Task instructions ▸
a - In the passage about ICE subpoenas to Oregon law enforcement, what jail sentence did the 44-year-old man receive for his December 20, 2019 DUI conviction?
b - Write the next part of the passage about ICE subpoenas to Oregon law enforcement, starting after its final sentence.

====== Supplied passage

That individual was also arrested on five counts of failure to appear on January 9th. ICE said it issued an immigration detainer with the Clackamas County Jail on January 10th.
Three days later, ICE said the jail released the man without alerting them, despite the active immigration detainer being in place. ICE said this man has been removed from the U.S. five times previously.
The second subpoena issued to the Clackamas County Sheriff’s Office is for a 25-year-old Mexican citizen who is charged with unlawful possession of heroin and unlawful delivery of heroin.
ICE said it previously issued an immigration detainer for this man on January 6th, but the jail released the man that same day without alerting ICE. Ice said this man was previously removed from the U.S. in 2019.
With the Hillsboro Police Department, ICE issued a subpoena for a 44-year-old Mexican man who was arrested on December 9, 2019 on charges of driving under the influence of intoxicants, reckless driving, two probation violations for DUI, second-degree failure to appear for a DUI charge and second-degree failure to appear for a reckless driving charge.
ICE said this man has previously been arrested three times between 1999 and 2018 for DUI charges. He was also convicted of DUI in Washington county on December 20, 2019 and was sentenced to 268 days in jail.
Do not forget, Joe Biden has said that under his Presidency, if elected, DUI is not an offense that will lead to deportation…no matter how many of them you have.

============
====== Dataset content

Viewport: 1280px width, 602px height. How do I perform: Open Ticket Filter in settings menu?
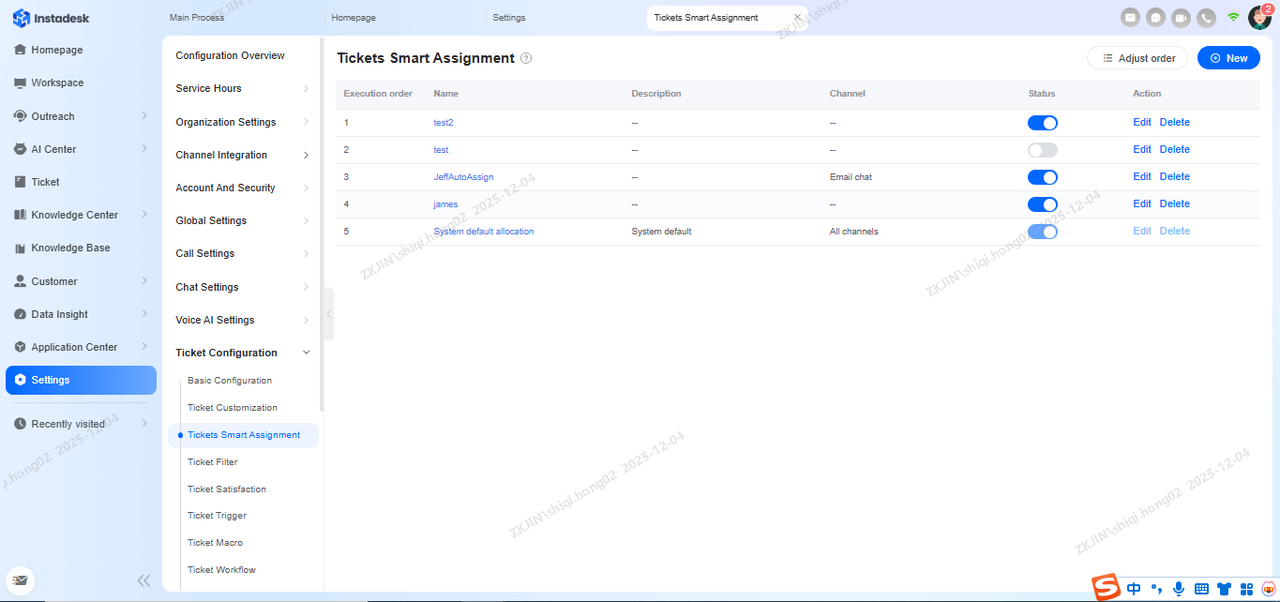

============

Responses per task ▸
a - 268 days in jail.

b -
ICE issued a subpoena in Wasco County for a 32-year-old Mexican citizen who was arrested on January 15th for second-degree failure to appear and unlawful possession of methamphetamine charges. ICE said the man was released from jail custody on January 19th. They said this man has an extensive criminal record. He has previously been removed from the U.S. five times between 2010 and 2014.
Since January, ICE has issued similar immigration subpoenas in California, Colorado, Connecticut and New York.
Oregon’s 1987 sanctuary state law, the country’s first, prevents law enforcement agencies from detaining people who are in the U.S. illegally but have not broken any other law. Authorities in the state won’t hold in custody those who committed crimes and have finished their sentences to be picked up by federal immigration agents, unless they have a warrant signed by a judge.